Beim Einsatz der Kombination von verdünnendem und lysierendem Reagens ergaben spektrophotometrische Aufnahmen (Wellenlänge gegenüber Absorption) des lysierten Blutes von dem Leukozytenbad des Coulter Counter Modell S Plus Hämoglobinkurven, die im wesentlichen mit jenen, die mit Lyse S II erzeugt werden, identisch waren. Allerdings waren die Absorption bei 540 nm und die erhaltenen errechneten Hämoglobinwerte etwa 0,2 g/l höher als bei der Kombination von Isoton II und Lyse S II. Auch wurde festgestellt, daß die mittleren Zellenvolumenwerte um 1,0 bis 1,5 Kubikmikrometer in dem neuen Zwei-Reagenziensytem größer waren.
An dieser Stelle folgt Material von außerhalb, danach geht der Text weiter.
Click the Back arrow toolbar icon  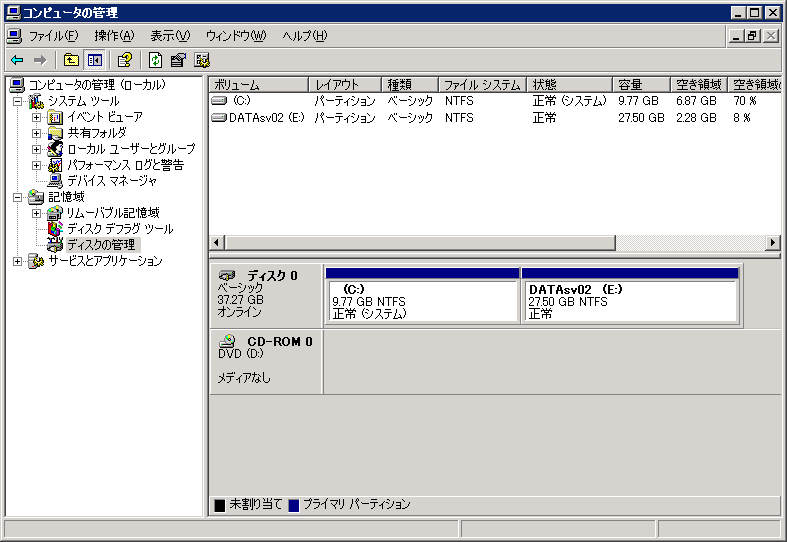17,60
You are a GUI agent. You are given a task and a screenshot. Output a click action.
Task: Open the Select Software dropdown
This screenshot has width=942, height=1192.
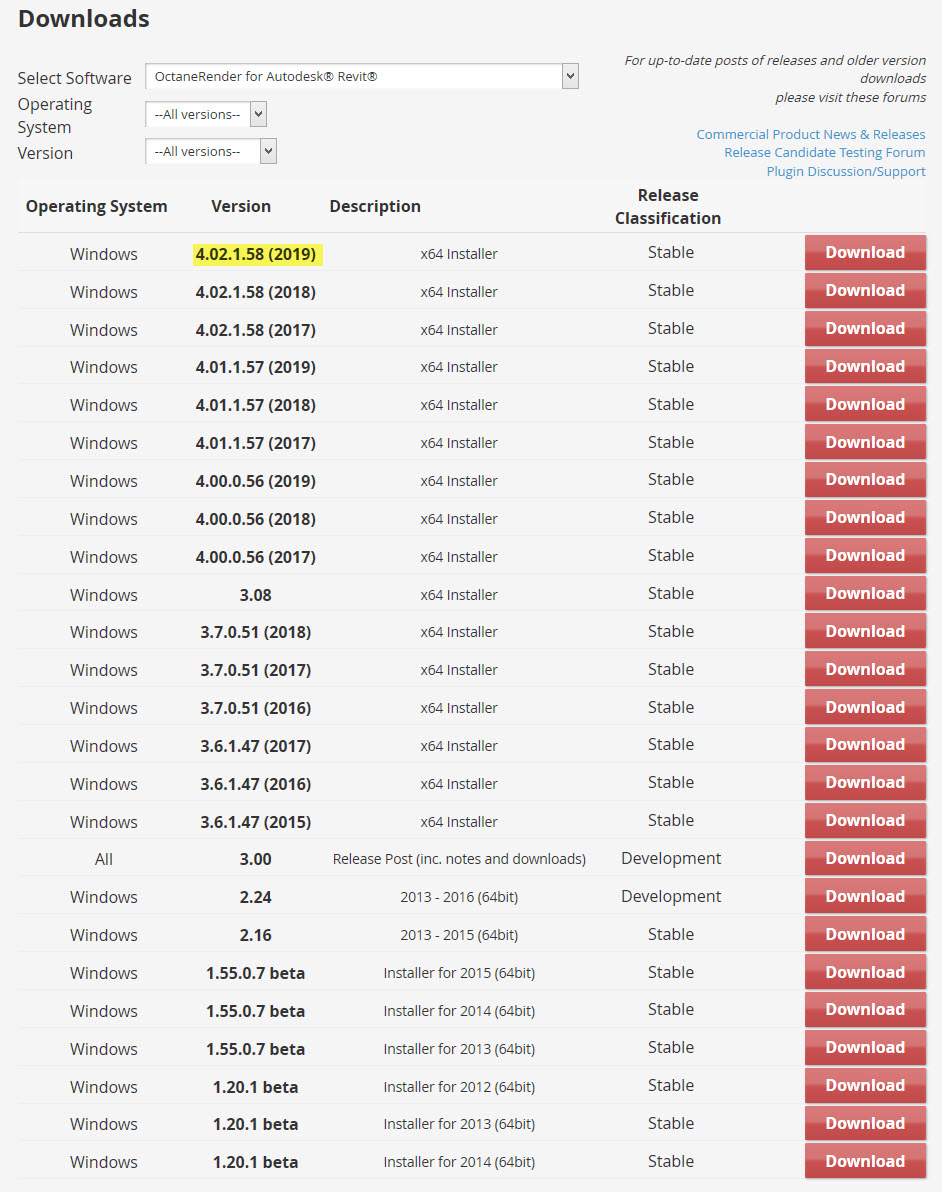361,76
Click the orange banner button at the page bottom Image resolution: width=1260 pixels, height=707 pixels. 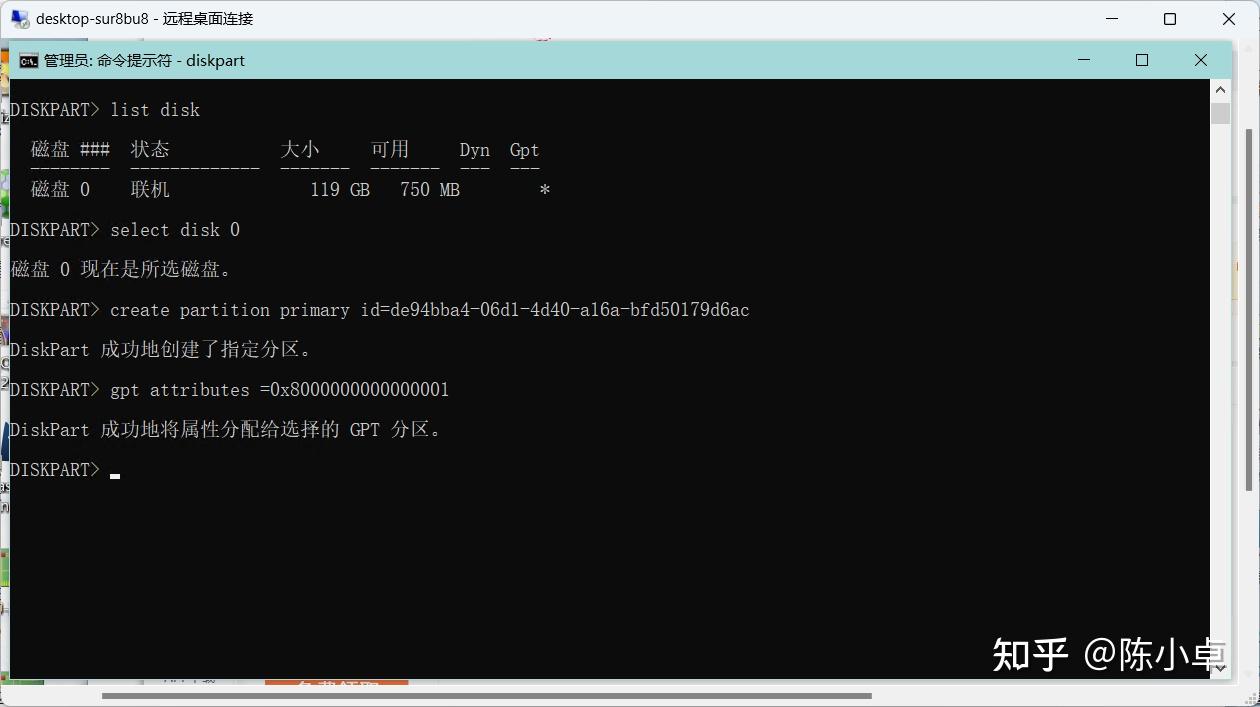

Alle anderen Parameter waren im wesentlichen mit jenen identisch, die mit der Kombination von Isoton II und Lyse S II erhalten wurden.

Claims

1. Isotonisches Verdünnungsmittel zum Verdünnen von Gesamtblut mit einer wäßrigen Lösung eines Gemisches von Verbindungen zum Stabilisieren von Blutzellen bestehend aus

a) einem oder mehreren anästhetischen Mitteln wie Procainhydrochlorid, oder einem 4-Aminobenzoesäureesterderivat,
b) N-(2-Acetamido)-Iminodiessigsäure (ADA) als organischem Puffer,
c) einer oder mehreren Verbindungen aus der Gruppe bestehend aus Chlorhexidendiacetat, Dimethylolharnstoff oder Natrium-1-hydroxypyridin-2-thion als keimtötende Mittel,

wobei das Verdünnungsmittel erforderlichenfalls mit einer Natriumhydroxid- oder Chlorwasserstoffsäure-Lösung auf einen pH-Wert von 7,0±0,1 und mit Natriumchlorid und Natriumsulfat auf eine Osmolalität von 320±5 Milliosmol pro kg eingestellt ist.

2. Isotonisches Verdünnungsmittel nach Anspruch 1, dadurch gekennzeichnet, daß es zusätzlich wenigstens eine der Verbindungen Hexamethylentetramin und N-Hydroxymethylacetamid enthält.

3. Isotonisches Verdünnungsmittel nach Anspruch 1 oder 2, dadurch gekennzeichnet, daß die Konzentration von Procainhydrochlorid 0,11 g/l beträgt.

4. Isotonisches Verdünnungsmittel nach einem der Ansprüche 1 bis 3, dadurch gekennzeichnet, daß die Konzentration von N-(2-Acetamido)-Iminodiessigsäure 1,4 g/l beträgt.

5. Verwendung eines isotonischen Verdünnungsmittels nach einem der Ansprüche 1 bis 4 in Kombination mit einem Gemisch von Dodecyltrimethylammoniumchlorid und Tetradecyltrimethylammoniumbromid.